Anyone else start with this crazy shit? Some cult guys gave me a copy of pic related when I was like 12 and it blew my mind with the transcendental sorcery and Godhead powers.

>> No.19184557

>>19182531
read spinoza and kant, same basic thing contains in indian philosophy, different in some points

>> No.19184590

>>19184534
A supremely stupid book. Surely impressive to a child, but to someone with normal powers of thinking quite transparently the ramblings of a charlatan.

>> No.19184658

>>19182531
In literature do not start with the Ramayana and Mahabharata, start with Kalidasa

>> No.19184776

>>19184379
>how can brahma and maya be the same and different at the same time?
protip: they don’t say this, if you think they do, then you don’t know what you are talking about.

>>19184438
>meditation produces enlightenment
retroactively refuted by Sri Shankaracharya (pbuh)

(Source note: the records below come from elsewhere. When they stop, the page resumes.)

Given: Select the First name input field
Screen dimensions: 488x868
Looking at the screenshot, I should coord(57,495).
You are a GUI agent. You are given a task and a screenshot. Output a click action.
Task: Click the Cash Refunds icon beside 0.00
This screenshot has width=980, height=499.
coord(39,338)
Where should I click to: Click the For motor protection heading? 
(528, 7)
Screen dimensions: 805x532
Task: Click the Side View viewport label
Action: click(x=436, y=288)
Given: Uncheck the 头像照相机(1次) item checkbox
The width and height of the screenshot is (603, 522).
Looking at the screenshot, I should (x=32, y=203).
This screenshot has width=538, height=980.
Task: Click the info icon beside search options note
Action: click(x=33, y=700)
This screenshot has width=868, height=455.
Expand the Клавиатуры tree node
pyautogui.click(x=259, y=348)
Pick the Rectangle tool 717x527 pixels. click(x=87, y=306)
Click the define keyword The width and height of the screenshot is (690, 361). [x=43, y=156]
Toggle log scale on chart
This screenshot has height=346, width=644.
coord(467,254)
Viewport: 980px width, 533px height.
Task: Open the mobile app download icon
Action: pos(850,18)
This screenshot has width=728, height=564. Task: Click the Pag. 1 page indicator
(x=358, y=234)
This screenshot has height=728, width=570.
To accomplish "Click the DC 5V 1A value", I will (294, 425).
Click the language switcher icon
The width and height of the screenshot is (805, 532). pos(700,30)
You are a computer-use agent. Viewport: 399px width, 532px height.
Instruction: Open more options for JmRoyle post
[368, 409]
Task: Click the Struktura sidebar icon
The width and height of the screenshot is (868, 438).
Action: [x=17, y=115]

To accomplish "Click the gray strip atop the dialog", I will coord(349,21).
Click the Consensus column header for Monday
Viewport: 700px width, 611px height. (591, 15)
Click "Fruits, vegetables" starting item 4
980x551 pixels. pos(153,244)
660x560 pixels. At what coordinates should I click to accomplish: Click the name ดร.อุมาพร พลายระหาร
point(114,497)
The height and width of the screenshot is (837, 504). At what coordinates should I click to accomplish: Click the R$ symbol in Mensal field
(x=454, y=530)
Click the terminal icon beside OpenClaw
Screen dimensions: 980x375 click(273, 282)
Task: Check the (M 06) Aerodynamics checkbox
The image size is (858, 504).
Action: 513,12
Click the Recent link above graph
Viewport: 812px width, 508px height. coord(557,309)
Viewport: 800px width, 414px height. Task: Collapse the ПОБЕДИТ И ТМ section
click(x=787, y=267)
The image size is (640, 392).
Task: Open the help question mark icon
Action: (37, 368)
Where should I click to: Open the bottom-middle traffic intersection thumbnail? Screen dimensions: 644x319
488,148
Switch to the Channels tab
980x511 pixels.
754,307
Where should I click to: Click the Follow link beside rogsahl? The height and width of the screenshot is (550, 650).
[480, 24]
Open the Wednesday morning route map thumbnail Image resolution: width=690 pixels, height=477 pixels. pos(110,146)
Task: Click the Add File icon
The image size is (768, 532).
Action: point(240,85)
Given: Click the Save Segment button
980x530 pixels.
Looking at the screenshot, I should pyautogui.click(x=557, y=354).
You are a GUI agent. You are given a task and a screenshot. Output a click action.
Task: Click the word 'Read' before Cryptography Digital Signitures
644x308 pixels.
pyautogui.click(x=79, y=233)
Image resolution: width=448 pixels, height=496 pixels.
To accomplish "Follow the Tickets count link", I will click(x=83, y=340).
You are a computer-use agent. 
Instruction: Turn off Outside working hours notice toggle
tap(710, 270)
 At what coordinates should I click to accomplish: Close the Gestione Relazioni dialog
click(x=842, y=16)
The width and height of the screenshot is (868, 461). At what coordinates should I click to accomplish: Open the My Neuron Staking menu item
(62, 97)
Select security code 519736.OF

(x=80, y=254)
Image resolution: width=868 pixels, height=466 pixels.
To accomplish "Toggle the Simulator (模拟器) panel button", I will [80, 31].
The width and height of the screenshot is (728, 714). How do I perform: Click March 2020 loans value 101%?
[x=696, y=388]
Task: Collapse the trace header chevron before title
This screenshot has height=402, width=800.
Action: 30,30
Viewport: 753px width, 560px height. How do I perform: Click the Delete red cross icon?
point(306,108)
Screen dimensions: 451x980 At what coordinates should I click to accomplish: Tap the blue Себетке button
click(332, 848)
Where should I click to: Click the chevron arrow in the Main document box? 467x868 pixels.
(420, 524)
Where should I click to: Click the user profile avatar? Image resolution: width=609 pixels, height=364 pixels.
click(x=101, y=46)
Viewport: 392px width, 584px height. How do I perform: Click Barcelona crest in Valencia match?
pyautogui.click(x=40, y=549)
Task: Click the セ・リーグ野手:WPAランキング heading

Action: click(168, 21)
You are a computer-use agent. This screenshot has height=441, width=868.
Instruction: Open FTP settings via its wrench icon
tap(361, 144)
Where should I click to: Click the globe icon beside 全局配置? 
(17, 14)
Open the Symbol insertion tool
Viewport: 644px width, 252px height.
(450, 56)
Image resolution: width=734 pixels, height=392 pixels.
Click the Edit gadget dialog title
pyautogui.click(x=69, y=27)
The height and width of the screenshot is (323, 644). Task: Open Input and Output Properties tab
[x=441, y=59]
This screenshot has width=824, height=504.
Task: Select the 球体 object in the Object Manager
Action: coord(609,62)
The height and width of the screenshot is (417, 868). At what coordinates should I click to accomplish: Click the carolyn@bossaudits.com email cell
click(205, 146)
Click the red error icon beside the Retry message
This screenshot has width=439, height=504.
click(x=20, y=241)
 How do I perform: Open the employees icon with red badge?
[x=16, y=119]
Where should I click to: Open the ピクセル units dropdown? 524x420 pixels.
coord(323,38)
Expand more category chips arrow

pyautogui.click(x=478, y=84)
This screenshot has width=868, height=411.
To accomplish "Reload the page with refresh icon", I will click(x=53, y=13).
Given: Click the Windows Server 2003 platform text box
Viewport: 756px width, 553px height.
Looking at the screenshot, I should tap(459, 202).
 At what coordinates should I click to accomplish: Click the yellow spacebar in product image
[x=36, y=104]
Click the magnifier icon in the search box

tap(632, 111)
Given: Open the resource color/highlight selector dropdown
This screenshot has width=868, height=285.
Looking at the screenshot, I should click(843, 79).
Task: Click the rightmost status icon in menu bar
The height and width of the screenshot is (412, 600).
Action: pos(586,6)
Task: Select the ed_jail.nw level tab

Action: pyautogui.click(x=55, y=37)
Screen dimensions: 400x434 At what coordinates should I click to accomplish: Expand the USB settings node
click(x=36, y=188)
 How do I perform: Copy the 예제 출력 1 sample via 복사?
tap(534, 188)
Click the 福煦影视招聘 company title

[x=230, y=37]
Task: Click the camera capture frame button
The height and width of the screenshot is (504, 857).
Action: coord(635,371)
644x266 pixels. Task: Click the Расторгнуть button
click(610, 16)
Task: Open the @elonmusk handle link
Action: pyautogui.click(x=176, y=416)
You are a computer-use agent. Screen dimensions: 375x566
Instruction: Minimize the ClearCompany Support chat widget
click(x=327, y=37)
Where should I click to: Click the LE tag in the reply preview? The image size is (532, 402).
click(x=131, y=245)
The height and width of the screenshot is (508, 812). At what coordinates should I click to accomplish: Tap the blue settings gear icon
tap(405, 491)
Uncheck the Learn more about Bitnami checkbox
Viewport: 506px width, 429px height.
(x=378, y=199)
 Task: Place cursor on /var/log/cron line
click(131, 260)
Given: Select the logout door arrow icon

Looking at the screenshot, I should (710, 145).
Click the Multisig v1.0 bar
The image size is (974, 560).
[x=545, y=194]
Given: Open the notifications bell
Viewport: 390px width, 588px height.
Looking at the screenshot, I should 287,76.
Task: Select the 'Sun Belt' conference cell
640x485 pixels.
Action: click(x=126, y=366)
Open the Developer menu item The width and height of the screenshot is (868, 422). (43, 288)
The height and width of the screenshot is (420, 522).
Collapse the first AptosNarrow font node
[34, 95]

Only knowledge can remove ignorance and thereby reveal enlightenment, actions like meditation cannot destroy ignorance because they are not opposed to it; actions and ignorance can co-exist but knowledge and ignorance of the same subject cannot.

>> No.19184777

>>19182531
With the Rigveda. Very aryan stuff

>> No.19184789

>>19184435
fuck off with those minor mediocrities


>>19182531
start with Naipaul and some Kipling
also the Gita and some Upanishads
end there
rest is garbage

>> No.19184838

>>19184789
> where do I start with Indian literature and philosophy?
>start with Naipaul (a westernized self-hating non-Hindu raised outside of India) and some Kipling (a non-Indian and non-Hindu)
huh

>> No.19184856

>>19184789
>diasporoid and an anglo
>random religious bullshit
ay ay ay

>> No.19184864

>>19182531
if you want all the entertainment for NPC, then any hindu or mahayana text like >>19182632
will do

if you want the real sutff, then the pali canon

>> No.19184874

>>19184776
>Only knowledge can remove ignorance and thereby reveal enlightenment, actions like meditation cannot destroy ignorance because they are not opposed to it; actions and ignorance can co-exist but knowledge and ignorance of the same subject cannot.

Okay, what knowledge?
Vidya - Scholarly Knowledge that can be transmitted by text and speech
Jnana - Knowledge gained by and of direct experience that cannot be separated from it, especially a divine reality. Also translated as „insight“.

I highly suspect Jnana, since it’s antonym is Ajnana and means „ignorance“.

Your text reads like you imply Vidya, when actually Jnana is the type of knowledge destroying ignorance. It can ONLY be gained through meditation (+ probably fasting, drugs, NDE…).

So while Meditation can’t remove ignorance, Jnana can, which is achieved by meditation.

>> No.19184888

>>19184864
Denying the soul is what NPC’s do, much of Theravada is a NPC religion

>> No.19184889

>>19184888
>a NPC religion
An*

>> No.19184901

>>19184888
Theravada has the most practical steps to enlightenment you can find.
It works with what you can know, not what you would like to be true.
Belief in a personal soul is just a subconscious way of escaping death anxiety, as Metzinger correctly points out.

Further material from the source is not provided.